Lunedì

Ah, il lunedì. E come mi sento inadatta a parlarne, io che non lo subisco. Io che non ho orari, io che mi (faticosamente) autogestisco. Spesso anche male. Ma il lunedì è sempre lunedì, il primo giorno, quello in cui tutto ricomincia.

Nella mia città il lunedì mattina inizia con il mercato. E’ una tradizione antichissima, che risale addirittura al 1492 (C.C. scopriva l’America e noi pensavamo al commercio) e non è mai cambiata: il lunedì c’è mercato. E sono quasi duecento banchi a riempire il centro.

Così ho iniziato la mia settimana con le cuffie nelle orecchie, camminando risolutamente verso la città con il solo intento di recuperare della verdura ammaccata per la mia adorata coniglia Sushi e fare un po’ di moto. Parto sempre con aspettative basse e poi l’Universo mi si spalanca davanti agli occhi con la sua luce.

Come descrivere la scoperta di una bottega artigiana nel cuore della città? Come descrivere la meraviglia di quegli splendidi oggetti in ceramica, dei fogli di carta fatta a mano, dei gioielli che luccicavano sulle pareti? La nostalgia di sfiorare le perle in fimo e la lucida superficie smaltata di quei vasi, eco degli anni passati a scuola e di sentimenti che sto iniziando a lasciarmi alle spalle…

E che dire della sciocca, folle missione di trovare la miglior pastafrolla della città, un morso di quei deliziosi pasticcini rotondi alla volta?
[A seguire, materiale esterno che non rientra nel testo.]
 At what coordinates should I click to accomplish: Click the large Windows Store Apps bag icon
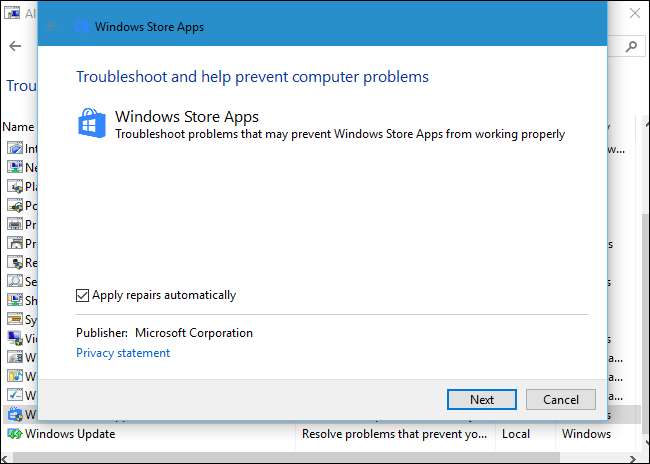click(93, 124)
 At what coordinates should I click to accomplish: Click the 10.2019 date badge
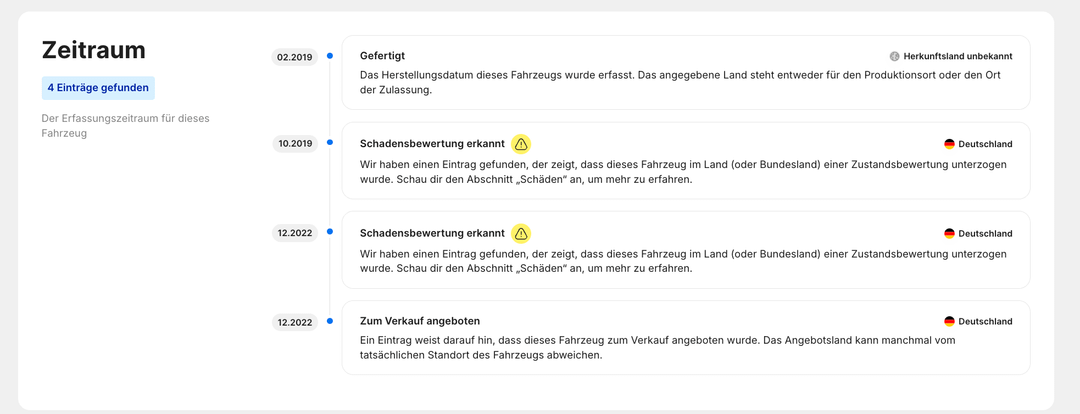click(x=295, y=144)
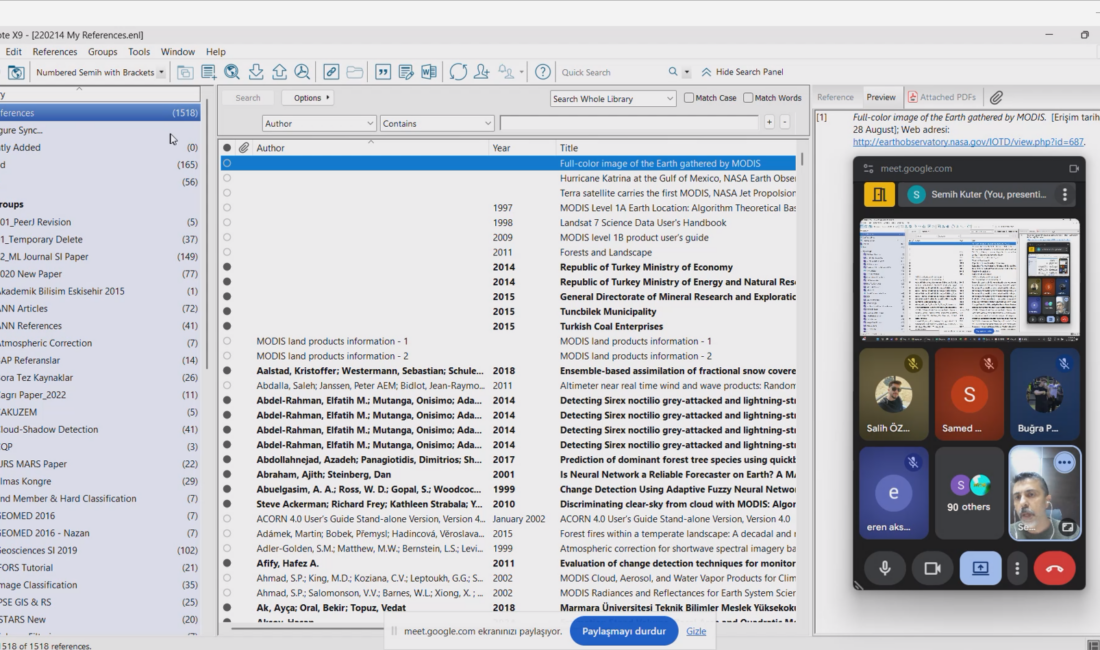Image resolution: width=1100 pixels, height=650 pixels.
Task: Click the Insert Citation quotation mark icon
Action: coord(382,72)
Dell’energia inaspettata con cui una tazzina di caffé al ginseng mi ha istantaneamente riempita? La ricerca, purtroppo, non è ancora finita.
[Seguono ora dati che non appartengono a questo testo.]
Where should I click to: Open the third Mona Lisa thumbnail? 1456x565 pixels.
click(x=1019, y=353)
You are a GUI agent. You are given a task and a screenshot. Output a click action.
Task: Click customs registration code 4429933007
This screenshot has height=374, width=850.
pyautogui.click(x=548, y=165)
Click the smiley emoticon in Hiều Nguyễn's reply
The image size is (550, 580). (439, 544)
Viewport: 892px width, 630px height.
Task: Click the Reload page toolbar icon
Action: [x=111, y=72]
Entrare in una libreria, schiacciare il naso contro una copertina che porta un nome amato, annusarne il profumo, sussurrargli “presto…”.

Infilare le mani in un mucchio di fili di pietre dure, tonde, lucide, meravigliosamente fredde. Lasciarsi sedurre da una traccia di fuoco brillante, dagli splendidi riflessi di un fiore di madreperla rosa. Dividere l’emozione con una sconosciuta le cui mani erano avide quanto le mie, i cui occhi brillavano quanto i miei.

Cercare con gli occhi la familiare trama di righe caldissime, di accostamenti arditi, di calzini spugnosi, insomma! Quei calzini meravigliosi che mi abbandonano solo in estate e che sono una delle mie poche, vere droghe. Purtroppo è ancora presto.

Perdersi, inspiegabilmente, nei morbidi colori di un vestito con le tasche, nel fascino esotico delle sue spirali, nell’insolito desiderio di risparmiare inseguendo proprio quel vestito. Cosa che non mi succede mai con i capi d’abbigliamento. Una bancarella nuova, speciale, i cui maglioncini sono così morbidi sulle dita da sembrare panna. Un orgasmo tattile.

E danzare, sopra ogni cosa, la danza della cortesia, qualcosa di antico e dimenticato, il commercio dei sorrisi: ho bisogno del tuo aiuto e te ne sarò grata. Così un negoziante è fiero di offrirti la sua conoscenza, una donna stanca abbassa la voce in un bisbiglio complice, una cameriera indaffarata sorride per la piccola cortesia di riportare al bancone piatto e tazzina.

E il fruttivendolo sorride, chiede di Sushi e mi offre della deliziosa uva.

L’Universo sorride. Robin Hobb scrive. Ci sono giorni in cui non c’è bisogno di molto altro per essere felici.